The State Administration of Market Regulation has kicked off investigations into the Alibaba Group, laying claim that the company has been involved in monopolistic conduct such as "forced exclusivity" by requiring e-commerce merchants to pick only one platform as their exclusive distribution channel, according to the South China Morning Post.

In a statement, Alibaba said it would "actively cooperate with the regulators on the investigation", adding that the "company business operations will remain normal".

Last month, State Administration for Market Regulation slapped Alibaba and Tencent-backed China Literature with fines for failing to properly report past acquisitions deals for clearance.

Alibaba and China Literature were each fined 500,000 yuan ($76,464), the maximum under a 2008 anti-monopoly law, reported Reuters.

The acquisition deals that Alibaba were fined for included its $692 million investment in Intime in 2014 and the e-commerce giant's $2.6 billion bid in 2017 to privatise Intime, the report said.

Meanwhile, China Literature was fined for failing to report its 2018 New Classics Media acquisition.

Separately, Alibaba Group's financial services arm Ant Group, the owner of Alipay, has been summoned by China's central bank to meet with financial regulators to discuss the company's regulatory compliance, the South China Morning Post said.

"Today, Ant Group received a meeting notice from regulators. We will seriously study and strictly comply with all regulatory requirements and commit full efforts to fulfil all related work," Ant Group said in a statement.

In November, Chinese regulators called off Ant Group's IPO was after concluding that listing on the Shanghai stock exchange may have no longer met regulatory and disclosure requirements due to "recent changes in the fintech environment".

This then prompted Ant Group to also suspend its Hong Kong listing.

"Ant Group was notified by the Shanghai Stock Exchange today that our A share listing plan on the Shanghai Stock Exchange would be suspended. Consequently, Ant has decided that the concurrent H share listing plan on the Hong Kong Stock Exchange shall also be suspended," the company said in a statement at the time.

The crackdown on Alibaba Group's operations by Chinese regulators follow founder Jack Ma's frank speech he gave during the Bund summit in Shanghai in October where he criticised the country's overbearing regulation and the state's dominance over the banking system. 

"Good innovation can coexist with regulations, but not regulations in the old-fashioned way.

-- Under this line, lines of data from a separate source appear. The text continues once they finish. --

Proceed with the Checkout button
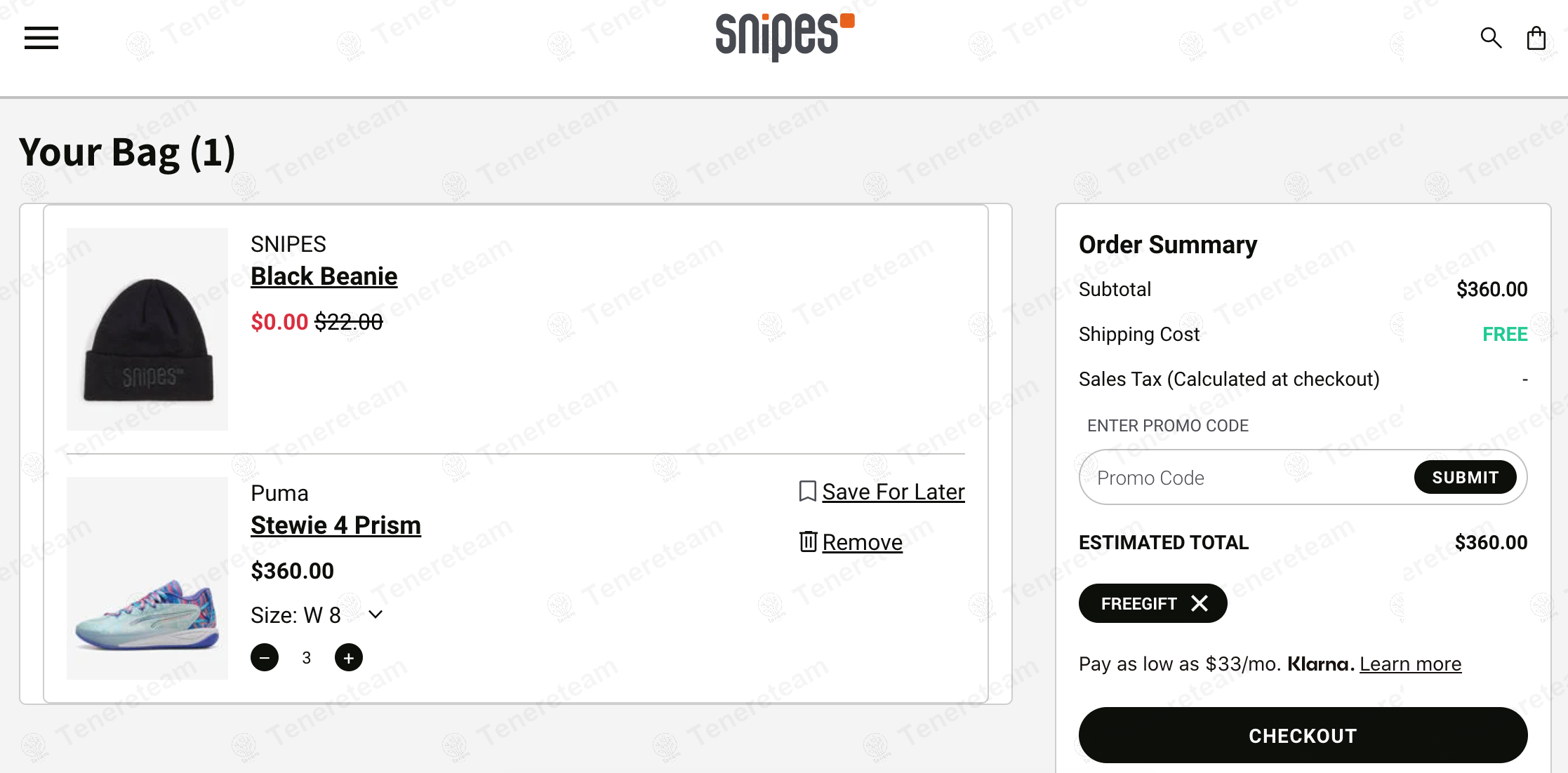Image resolution: width=1568 pixels, height=773 pixels. (1303, 735)
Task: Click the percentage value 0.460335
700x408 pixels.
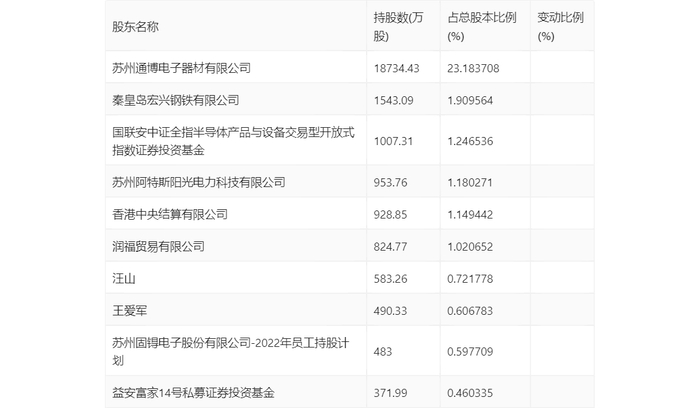Action: click(470, 393)

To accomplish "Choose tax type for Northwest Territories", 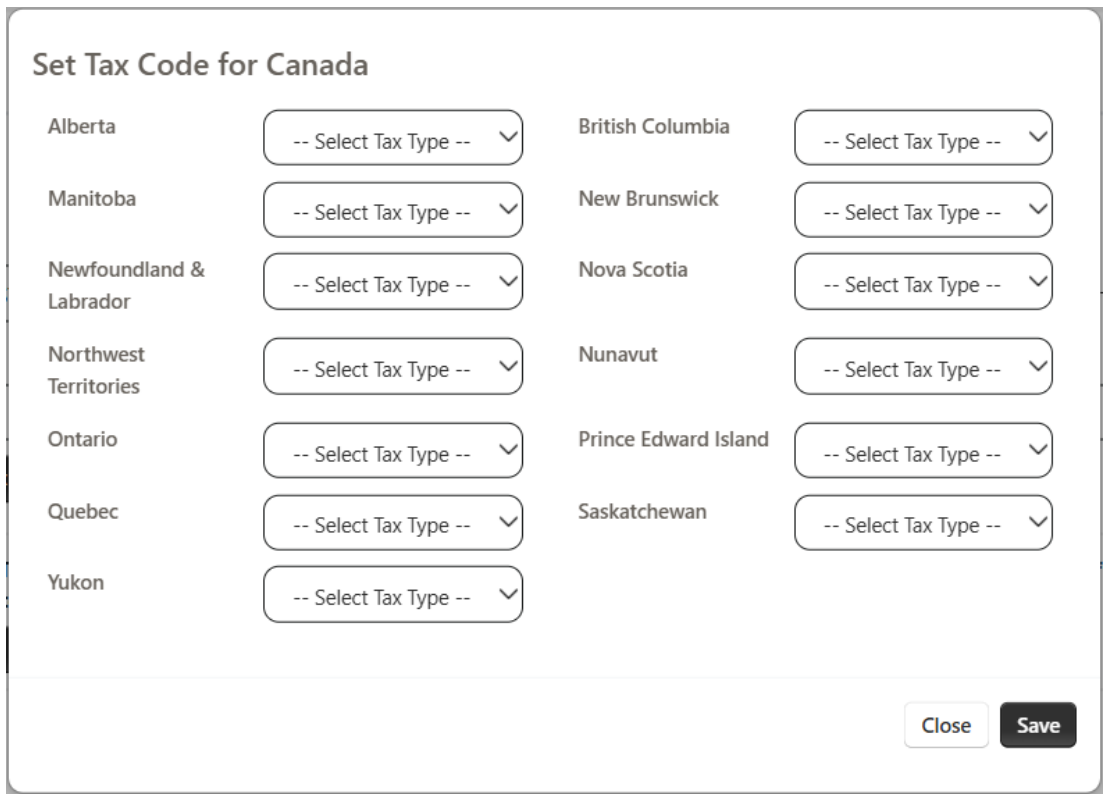I will pyautogui.click(x=392, y=366).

We cannot manage an airport the way we manage a train station, nor can we manage the future the way we manage the past," Ma said, according to a transcript

He continued saying: "We must do away with the 'pawnshop' mentality within the financial industry today. We must rely on credit system development ... I have found that the pawnshop mentality is a serious problem in China and has affected a lot of entrepreneurs. This becomes extremely serious when entrepreneurs have to pledge all their assets. They are under huge pressure, and what they do becomes distorted."

Alibaba Group reported relatively strong second-quarter financial results in November. For the period ending September 30, net income came in at $3.9 billion.